The FTSE 100 index looks set to open higher this morning, with investors digesting comments by the US Federal Reserve and awaiting a Bank of England policy meeting at home. GlaxoSmithKline (LON:GSK) will be in focus on the corporate front today, amid reports that it is looking to sell some consumer health brands.
FTSE 100 seen higher
Reuters reports that the Footsie is seen opening 24 points higher at 7,427, according to financial bookmakers. In the US, shares rose last night as the nation’s central bank hinted at a possible rate cut.
“This was our baseline scenario. The Fed opened the door for cuts. They maintained some independence from some of the outreach for lower rates coming out of the administration,” said Gregory Faranello, head of US rates at AmeriVet Securities, as quoted by CNBC. “Short term, it’s going to depend on the data. If the data warrants a cut, the chairman is saying the Fed is prepared to adjust policy.” Asian shares have tracked the US higher this morning.
In the UK, the Footsie closed in the red giving up 39.50 points to end trading 0.53 percent lower at 7,403.54 as investors awaited the Fed rate decision.
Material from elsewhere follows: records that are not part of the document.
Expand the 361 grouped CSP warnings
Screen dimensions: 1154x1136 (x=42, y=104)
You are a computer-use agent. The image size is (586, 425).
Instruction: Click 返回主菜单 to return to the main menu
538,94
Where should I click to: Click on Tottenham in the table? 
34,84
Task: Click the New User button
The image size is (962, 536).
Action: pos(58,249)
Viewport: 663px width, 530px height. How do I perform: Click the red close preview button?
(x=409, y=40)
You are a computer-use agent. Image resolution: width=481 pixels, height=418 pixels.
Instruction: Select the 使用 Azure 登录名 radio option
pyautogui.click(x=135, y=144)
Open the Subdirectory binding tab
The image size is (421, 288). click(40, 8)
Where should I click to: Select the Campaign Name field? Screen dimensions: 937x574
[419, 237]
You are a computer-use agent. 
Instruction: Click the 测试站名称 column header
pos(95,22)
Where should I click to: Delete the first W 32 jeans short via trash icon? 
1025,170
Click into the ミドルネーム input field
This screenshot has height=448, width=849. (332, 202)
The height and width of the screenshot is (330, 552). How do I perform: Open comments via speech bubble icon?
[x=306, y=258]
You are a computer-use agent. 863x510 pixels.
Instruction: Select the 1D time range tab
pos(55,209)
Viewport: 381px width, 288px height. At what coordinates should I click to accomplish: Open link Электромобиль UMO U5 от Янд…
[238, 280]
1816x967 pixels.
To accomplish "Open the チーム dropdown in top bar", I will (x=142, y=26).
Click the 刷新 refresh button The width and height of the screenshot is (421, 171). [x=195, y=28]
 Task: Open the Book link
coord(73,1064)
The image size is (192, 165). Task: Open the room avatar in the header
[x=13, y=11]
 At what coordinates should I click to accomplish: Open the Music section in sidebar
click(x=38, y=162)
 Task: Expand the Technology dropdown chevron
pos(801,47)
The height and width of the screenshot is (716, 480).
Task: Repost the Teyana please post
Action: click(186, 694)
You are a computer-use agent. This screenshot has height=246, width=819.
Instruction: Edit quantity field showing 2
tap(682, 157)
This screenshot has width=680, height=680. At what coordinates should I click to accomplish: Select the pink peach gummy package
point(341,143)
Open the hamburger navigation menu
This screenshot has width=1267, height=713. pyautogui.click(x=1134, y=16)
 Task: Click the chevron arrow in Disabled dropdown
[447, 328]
Today’s macroeconomic releases include UK sales data, due out at 09:30 BST and IG reports that sales are expected to have climbed 4.6 percent year-on-year. The BoE rate decision will be announced at 12:00 BST and economists polled by Reuters think there will be a unanimous vote to hold rates at 0.75 percent. In the afternoon, the US Philadelphia Fed index for June will be unveiled at 13:30 BST, to be followed by the flash eurozone consumer confidence index for June at 15:00 BST.
In Footsie company news, Reuters reports that GSK has kicked off the sale of some consumer health brands as it seeks to raise about £1 billion before pressing ahead with a spinoff of its consumer healthcare business.
Blue-chips, whose shares will be trading without the attraction of their latest dividend in today’s session, include Compass Group (LON:CPG), Land Securities (LON:LAND) and United Utilities (LON:UU). Reuters’ calculations suggest that ex-divs will knock 1.83 points off the FTSE 100.